To be fair, I can stitch a straight line and make curtains for any room in the house. Come this Christmas, I'll once again make stockings for some friends of mine. It's not that I don't like sewing per se....it's that I don't like making clothes. The last dress I stitched was in the early nineties and I vividly remember sitting at my mother's machine, fiddling with the seam ripper while I tore out the sleeves for the umpteenth time. Mom ended up doing most of the finishing work, but she insisted I do the top stitching and I swore I'd never make another article of clothing ever again. So why was I tempted to venture down that road once more?
Darn that JoAnne Fabrics and their gorgeous display of batik material!
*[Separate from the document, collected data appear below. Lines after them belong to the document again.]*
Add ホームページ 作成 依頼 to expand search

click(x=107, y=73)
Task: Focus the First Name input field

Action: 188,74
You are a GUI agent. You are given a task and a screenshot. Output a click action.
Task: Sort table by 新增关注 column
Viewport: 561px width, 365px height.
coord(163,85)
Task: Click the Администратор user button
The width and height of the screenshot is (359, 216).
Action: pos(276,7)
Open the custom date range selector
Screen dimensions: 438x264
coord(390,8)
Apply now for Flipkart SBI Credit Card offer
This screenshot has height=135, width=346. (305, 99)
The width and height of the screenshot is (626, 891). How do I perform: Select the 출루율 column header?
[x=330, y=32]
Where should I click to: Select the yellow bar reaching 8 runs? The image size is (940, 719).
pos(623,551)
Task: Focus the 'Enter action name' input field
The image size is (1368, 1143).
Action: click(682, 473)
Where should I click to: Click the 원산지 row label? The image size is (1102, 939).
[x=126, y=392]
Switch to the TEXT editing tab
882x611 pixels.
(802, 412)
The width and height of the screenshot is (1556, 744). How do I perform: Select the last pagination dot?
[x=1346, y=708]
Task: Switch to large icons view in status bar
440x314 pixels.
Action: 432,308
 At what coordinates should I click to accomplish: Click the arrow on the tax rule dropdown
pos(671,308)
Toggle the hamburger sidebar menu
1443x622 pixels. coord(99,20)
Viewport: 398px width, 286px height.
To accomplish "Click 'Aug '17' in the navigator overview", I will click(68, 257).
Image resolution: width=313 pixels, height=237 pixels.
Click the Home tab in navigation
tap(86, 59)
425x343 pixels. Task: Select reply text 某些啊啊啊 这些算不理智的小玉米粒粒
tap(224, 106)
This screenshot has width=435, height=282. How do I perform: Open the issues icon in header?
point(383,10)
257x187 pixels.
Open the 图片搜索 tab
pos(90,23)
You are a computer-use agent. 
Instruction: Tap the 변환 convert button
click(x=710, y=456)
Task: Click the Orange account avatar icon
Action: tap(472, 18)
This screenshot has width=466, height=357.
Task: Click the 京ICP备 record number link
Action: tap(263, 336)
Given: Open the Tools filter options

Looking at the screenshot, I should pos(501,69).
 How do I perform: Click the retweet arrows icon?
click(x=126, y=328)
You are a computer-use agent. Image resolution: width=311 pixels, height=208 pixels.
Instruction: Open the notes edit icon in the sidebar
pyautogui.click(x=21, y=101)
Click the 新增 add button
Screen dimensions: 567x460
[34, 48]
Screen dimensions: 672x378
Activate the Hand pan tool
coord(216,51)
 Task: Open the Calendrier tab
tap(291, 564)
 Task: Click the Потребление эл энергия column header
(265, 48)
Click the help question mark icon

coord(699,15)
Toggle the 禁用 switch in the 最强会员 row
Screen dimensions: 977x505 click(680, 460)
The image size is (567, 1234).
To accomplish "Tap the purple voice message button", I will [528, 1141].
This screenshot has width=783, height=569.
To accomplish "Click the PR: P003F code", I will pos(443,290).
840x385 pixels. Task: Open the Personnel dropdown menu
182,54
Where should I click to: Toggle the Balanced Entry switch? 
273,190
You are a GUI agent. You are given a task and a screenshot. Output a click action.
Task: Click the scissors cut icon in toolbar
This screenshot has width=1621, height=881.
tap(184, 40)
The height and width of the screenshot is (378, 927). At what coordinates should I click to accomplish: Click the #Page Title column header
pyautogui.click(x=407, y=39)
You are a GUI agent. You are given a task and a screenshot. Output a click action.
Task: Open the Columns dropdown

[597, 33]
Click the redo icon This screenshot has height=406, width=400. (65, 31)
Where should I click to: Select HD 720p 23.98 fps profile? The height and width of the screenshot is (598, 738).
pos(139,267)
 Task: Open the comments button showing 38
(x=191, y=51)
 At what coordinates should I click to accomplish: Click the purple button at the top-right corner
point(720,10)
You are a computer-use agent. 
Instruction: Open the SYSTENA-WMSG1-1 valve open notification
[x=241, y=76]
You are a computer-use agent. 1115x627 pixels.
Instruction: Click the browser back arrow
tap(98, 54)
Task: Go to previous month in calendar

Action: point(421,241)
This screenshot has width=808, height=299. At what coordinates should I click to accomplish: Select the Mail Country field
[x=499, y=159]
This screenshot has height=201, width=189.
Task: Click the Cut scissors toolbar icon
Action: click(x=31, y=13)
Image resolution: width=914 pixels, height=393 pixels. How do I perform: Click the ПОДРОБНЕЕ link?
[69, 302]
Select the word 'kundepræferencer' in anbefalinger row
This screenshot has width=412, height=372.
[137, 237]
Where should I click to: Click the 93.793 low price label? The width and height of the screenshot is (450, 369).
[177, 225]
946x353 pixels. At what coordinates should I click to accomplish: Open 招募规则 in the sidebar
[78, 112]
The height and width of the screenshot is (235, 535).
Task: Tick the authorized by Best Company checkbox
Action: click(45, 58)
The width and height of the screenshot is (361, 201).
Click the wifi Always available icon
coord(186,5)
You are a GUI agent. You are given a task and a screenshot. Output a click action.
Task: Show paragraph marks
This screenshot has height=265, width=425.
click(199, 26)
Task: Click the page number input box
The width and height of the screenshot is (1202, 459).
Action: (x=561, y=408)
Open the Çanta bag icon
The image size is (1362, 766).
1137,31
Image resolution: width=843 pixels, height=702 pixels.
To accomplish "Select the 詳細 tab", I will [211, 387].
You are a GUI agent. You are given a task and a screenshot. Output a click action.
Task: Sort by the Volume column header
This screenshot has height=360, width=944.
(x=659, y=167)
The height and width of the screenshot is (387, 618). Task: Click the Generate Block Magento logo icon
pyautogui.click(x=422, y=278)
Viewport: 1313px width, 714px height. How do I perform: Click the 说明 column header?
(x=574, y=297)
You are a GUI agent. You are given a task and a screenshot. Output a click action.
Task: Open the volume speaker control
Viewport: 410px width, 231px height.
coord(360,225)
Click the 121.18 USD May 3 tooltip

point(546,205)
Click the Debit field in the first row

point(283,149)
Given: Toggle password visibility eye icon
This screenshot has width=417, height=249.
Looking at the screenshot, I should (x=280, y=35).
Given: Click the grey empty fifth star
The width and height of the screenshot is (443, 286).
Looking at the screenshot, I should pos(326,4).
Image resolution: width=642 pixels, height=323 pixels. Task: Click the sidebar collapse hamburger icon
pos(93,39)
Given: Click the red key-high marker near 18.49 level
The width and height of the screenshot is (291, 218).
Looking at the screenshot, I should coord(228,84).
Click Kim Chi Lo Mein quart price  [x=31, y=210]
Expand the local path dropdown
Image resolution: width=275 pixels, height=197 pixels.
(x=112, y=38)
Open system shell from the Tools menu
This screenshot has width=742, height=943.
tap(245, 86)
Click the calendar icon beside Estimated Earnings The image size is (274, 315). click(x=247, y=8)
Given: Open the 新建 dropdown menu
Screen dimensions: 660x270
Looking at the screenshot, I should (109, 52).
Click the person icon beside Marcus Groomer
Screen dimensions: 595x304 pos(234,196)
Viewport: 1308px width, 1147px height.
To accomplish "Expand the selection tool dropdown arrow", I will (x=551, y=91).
I found a splashy blue design and a pattern that promised the simple dress could be made in an hour. Still, the shopping bag full of materials sat in my craft closet until this afternoon when I had no motivation to do much of anything. I'd already gone for a hike, ran errands, and did a bit of writing. My hands needed a break from all the animals I've been making this year, so I didn't want to knit. It's been too hot to garden, so what's a girl to do?
I know...let's try my hand at sewing again!
I popped "Ghandi" into the DVD player (perhaps as a subconscious reminder to peacefully make my way through the process) and set to work. Just figuring out which pieces of the pattern I'd need took twenty minutes. Pinning the pattern to the cloth properly, then cutting out the various parts took another half hour....not to mention how long it took to figure out which way to cut the fusible interfacing!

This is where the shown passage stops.